(WORK REQUIRED) Express the material starting at the line that contains "The image size is (1024, 454)." and ending at the line that contains "top-chart-title: Flux total" as a two-column CSV with the columns input and output, one row per entry, each field quoted and any line breaks turned into spaces. Leave the pictures out.

(RECORDED INFORMATION)
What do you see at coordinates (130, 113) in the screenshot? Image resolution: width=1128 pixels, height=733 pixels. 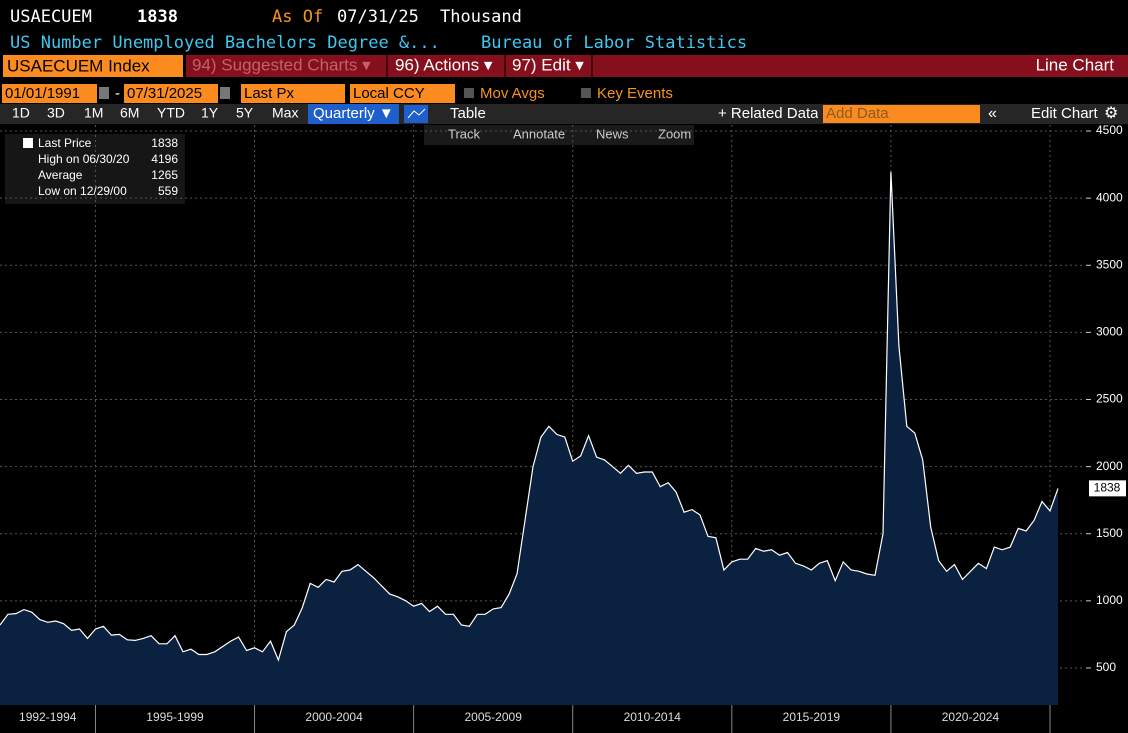 I see `range-button: 6M` at bounding box center [130, 113].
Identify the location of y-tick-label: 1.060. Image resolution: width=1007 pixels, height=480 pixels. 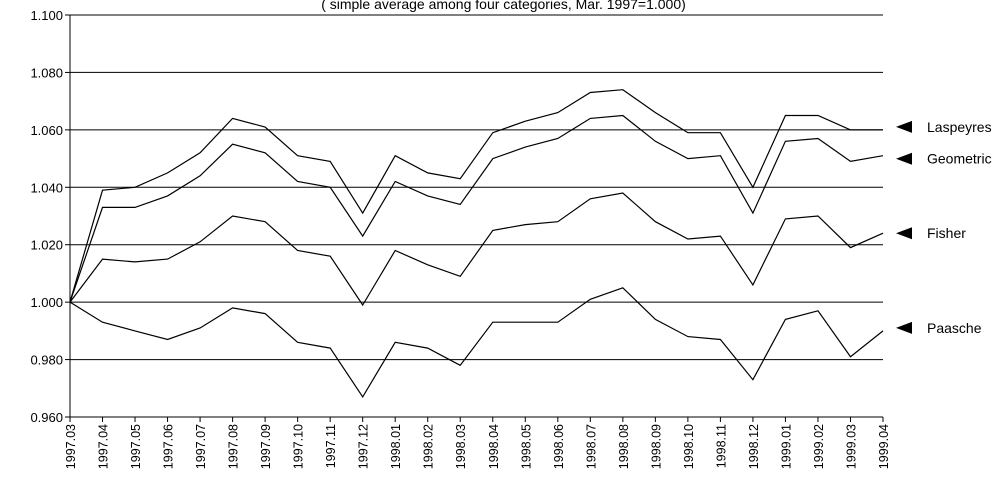
(46, 130).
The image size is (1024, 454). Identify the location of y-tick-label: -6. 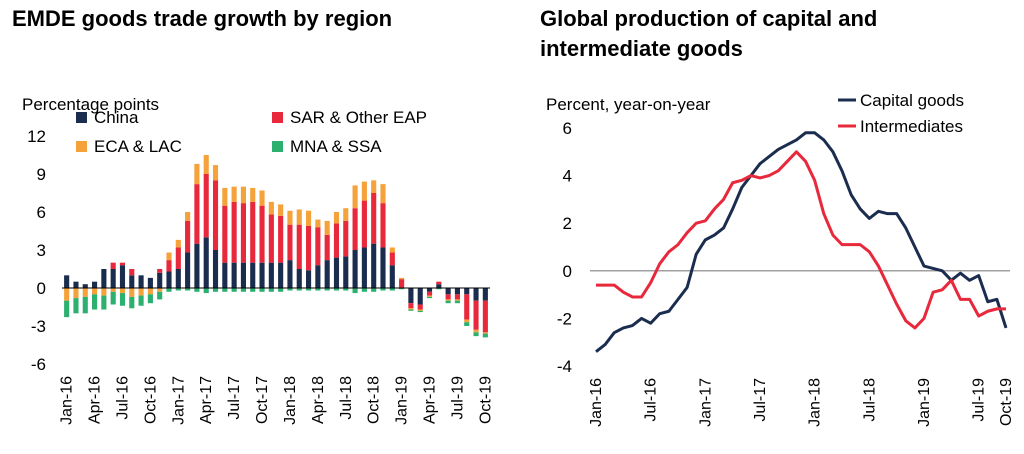
(38, 364).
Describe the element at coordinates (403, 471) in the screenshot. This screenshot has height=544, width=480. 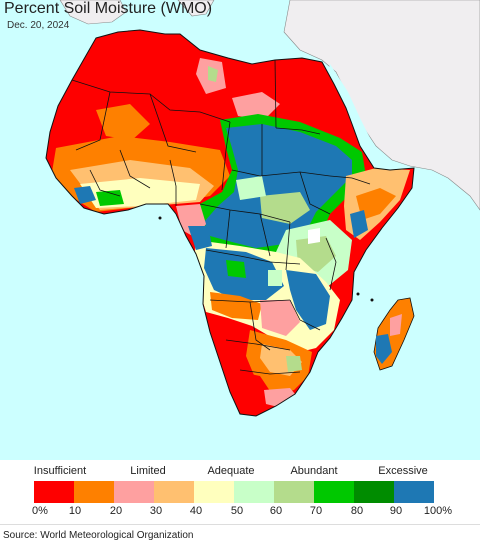
I see `legend-category-label: Excessive` at that location.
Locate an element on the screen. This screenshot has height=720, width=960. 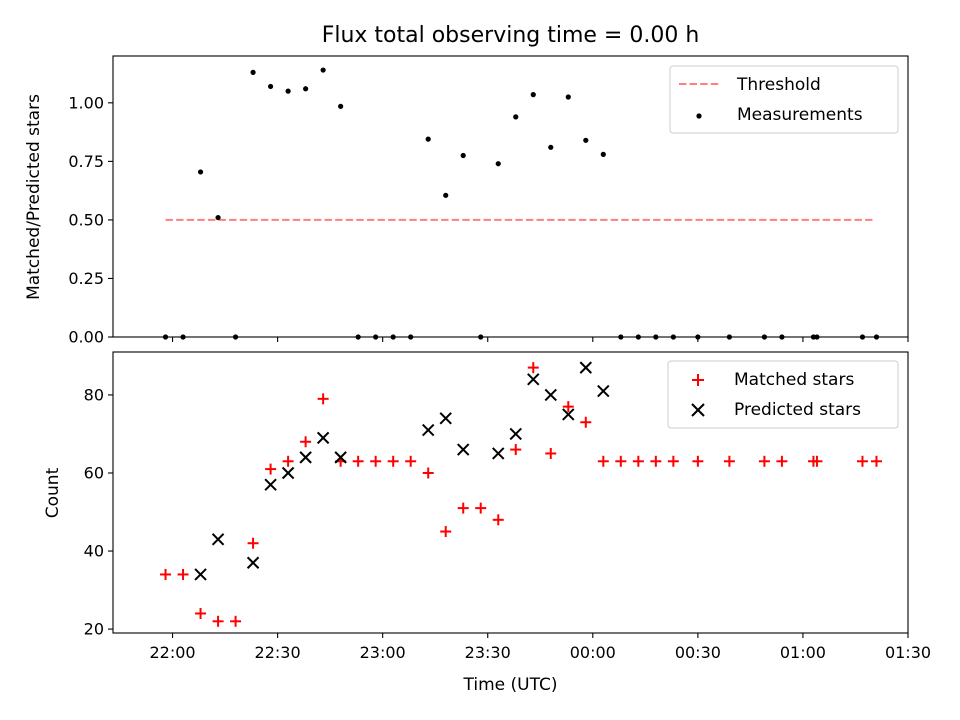
top-chart-title: Flux total observing time = 0.00 h is located at coordinates (511, 36).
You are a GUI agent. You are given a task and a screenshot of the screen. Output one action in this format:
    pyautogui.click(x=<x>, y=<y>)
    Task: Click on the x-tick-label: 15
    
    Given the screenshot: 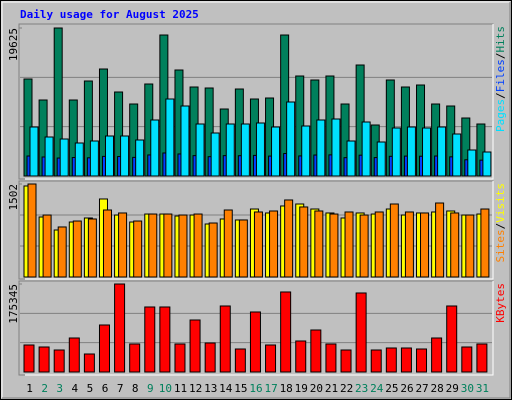 What is the action you would take?
    pyautogui.click(x=240, y=388)
    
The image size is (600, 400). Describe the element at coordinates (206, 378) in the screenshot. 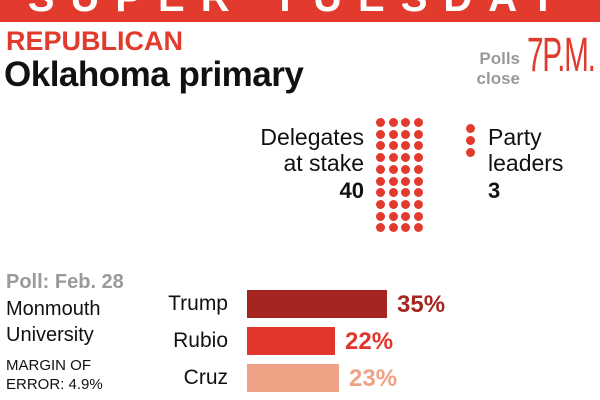

I see `candidate-label: Cruz` at that location.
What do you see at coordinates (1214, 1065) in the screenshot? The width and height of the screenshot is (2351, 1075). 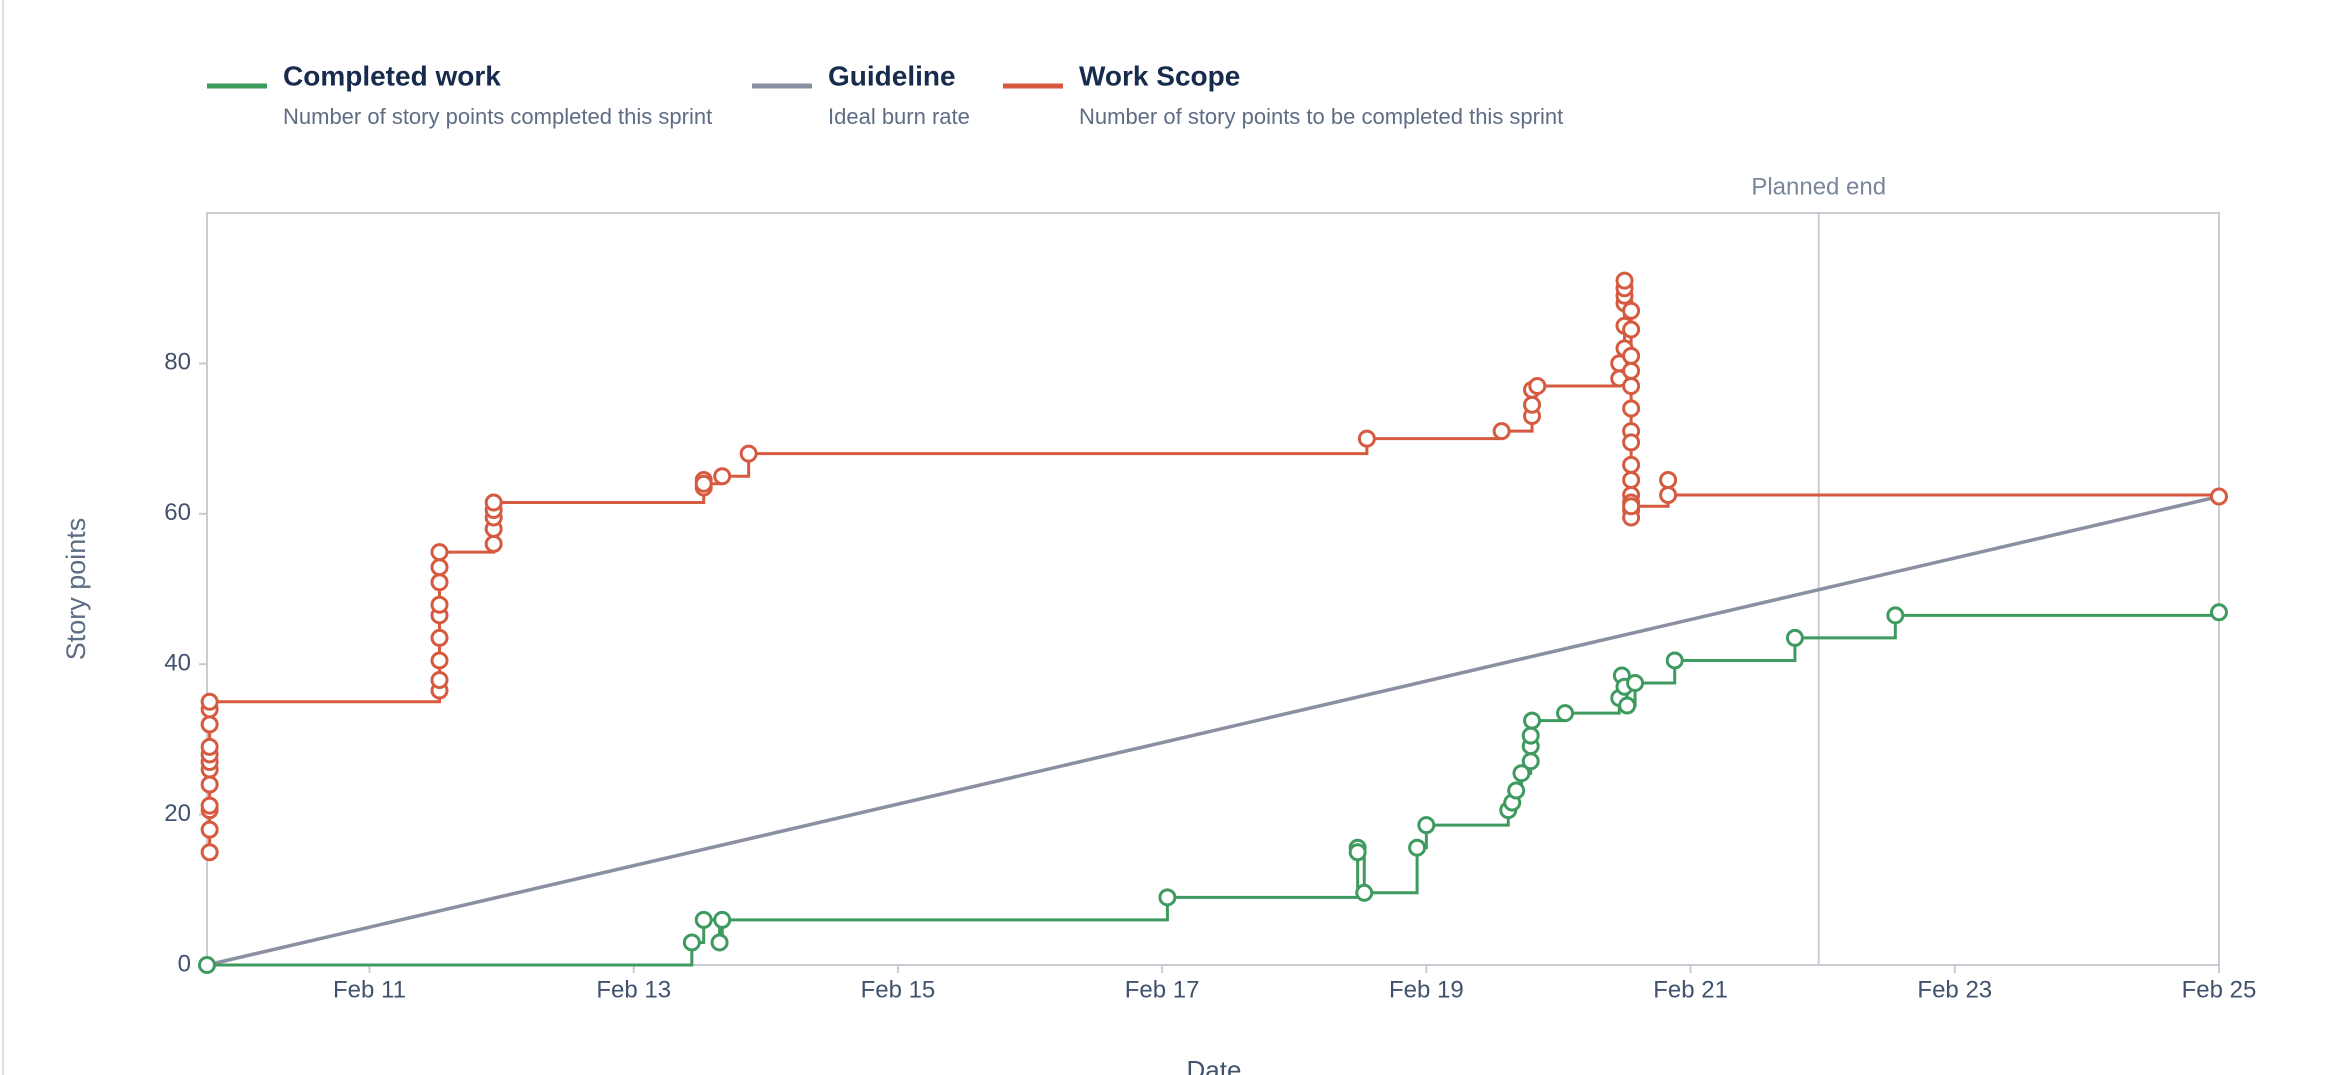 I see `x-axis-label: Date` at bounding box center [1214, 1065].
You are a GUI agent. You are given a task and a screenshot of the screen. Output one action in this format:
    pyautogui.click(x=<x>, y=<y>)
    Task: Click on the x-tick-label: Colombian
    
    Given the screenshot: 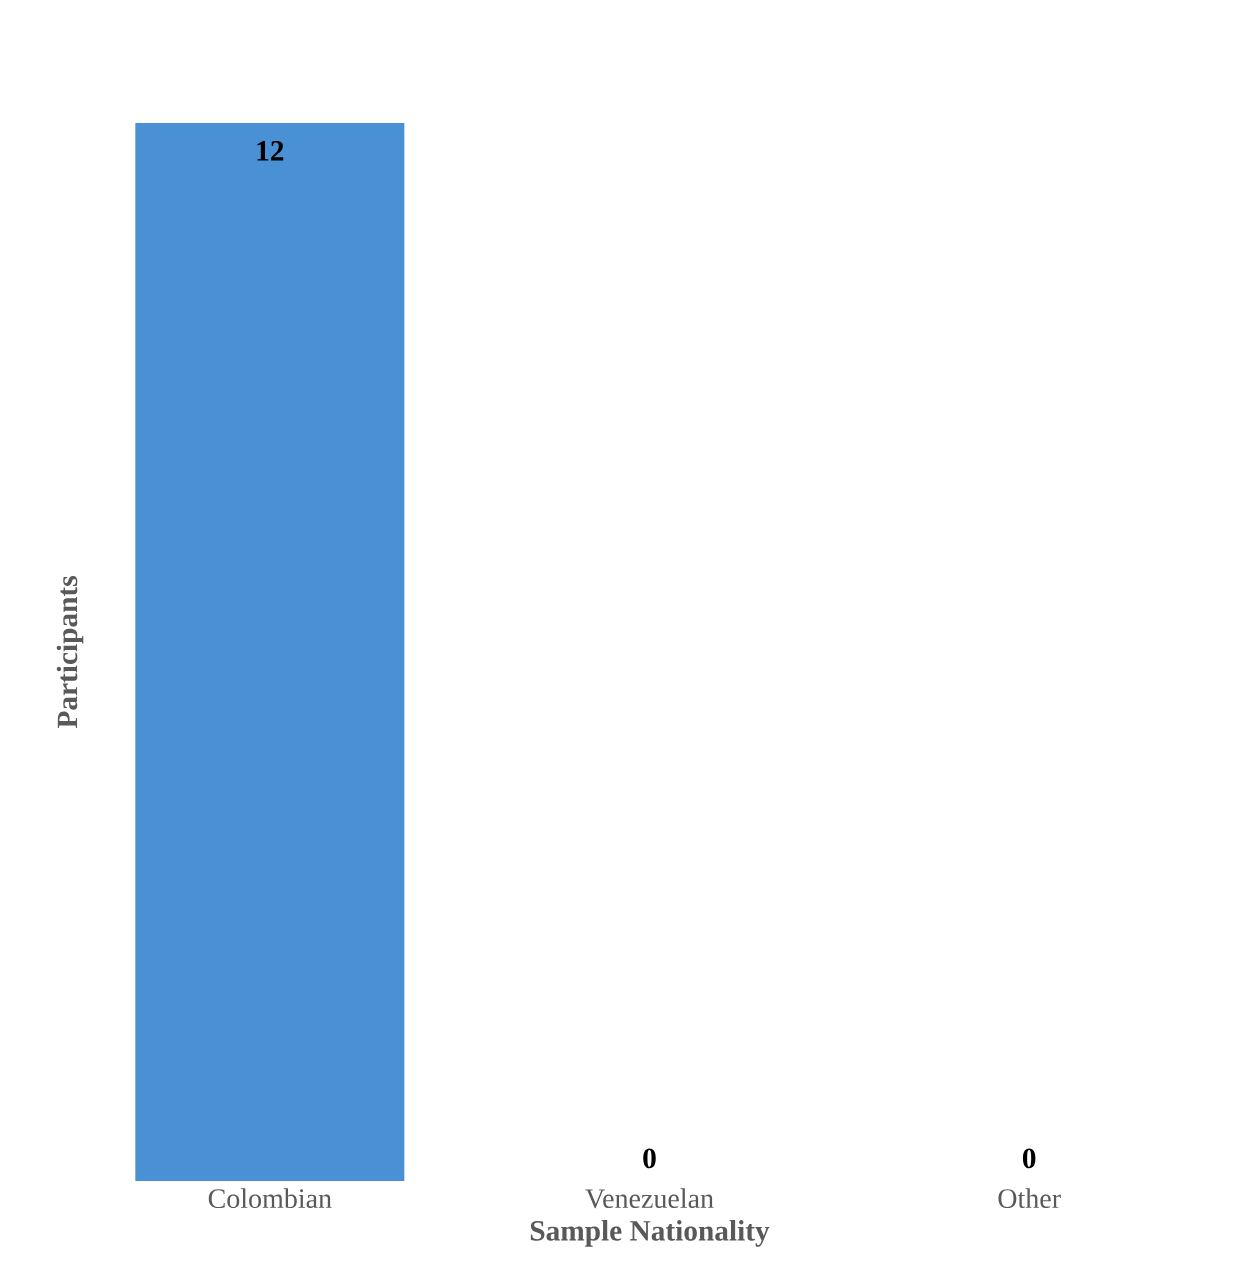 What is the action you would take?
    pyautogui.click(x=270, y=1198)
    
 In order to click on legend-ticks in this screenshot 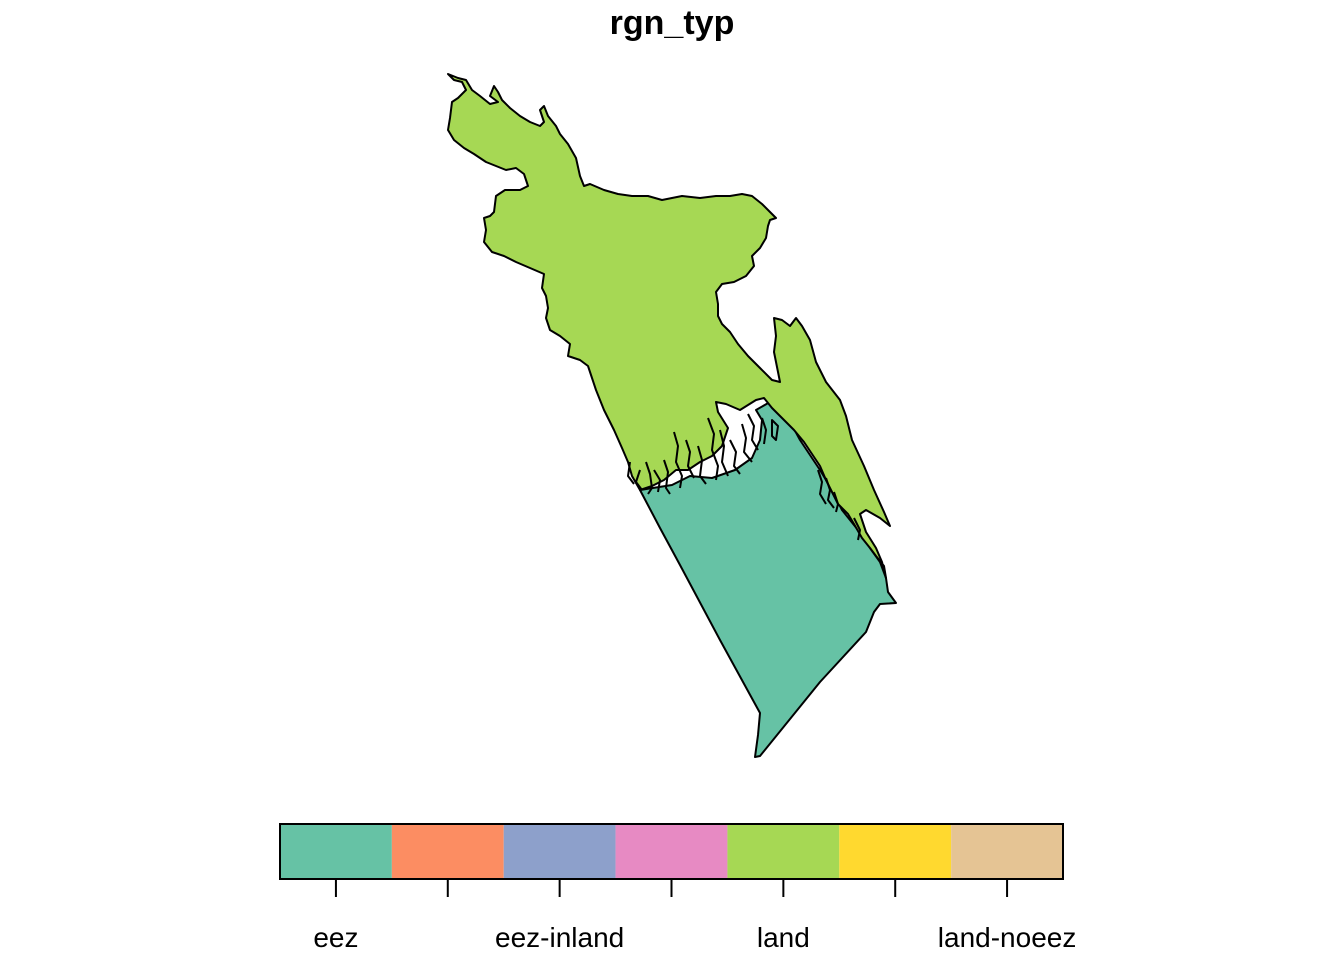, I will do `click(672, 888)`.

(ANSWER AREA)
input,output
"The image size is (1024, 454). Identify the location of y-tick-label: -6.","(38, 364)."
"Describe the element at coordinates (403, 471) in the screenshot. This screenshot has height=544, width=480.","I see `legend-category-label: Excessive` at that location."
"Locate an element on the screen. This screenshot has height=720, width=960.","top-chart-title: Flux total observing time = 0.00 h is located at coordinates (511, 36)."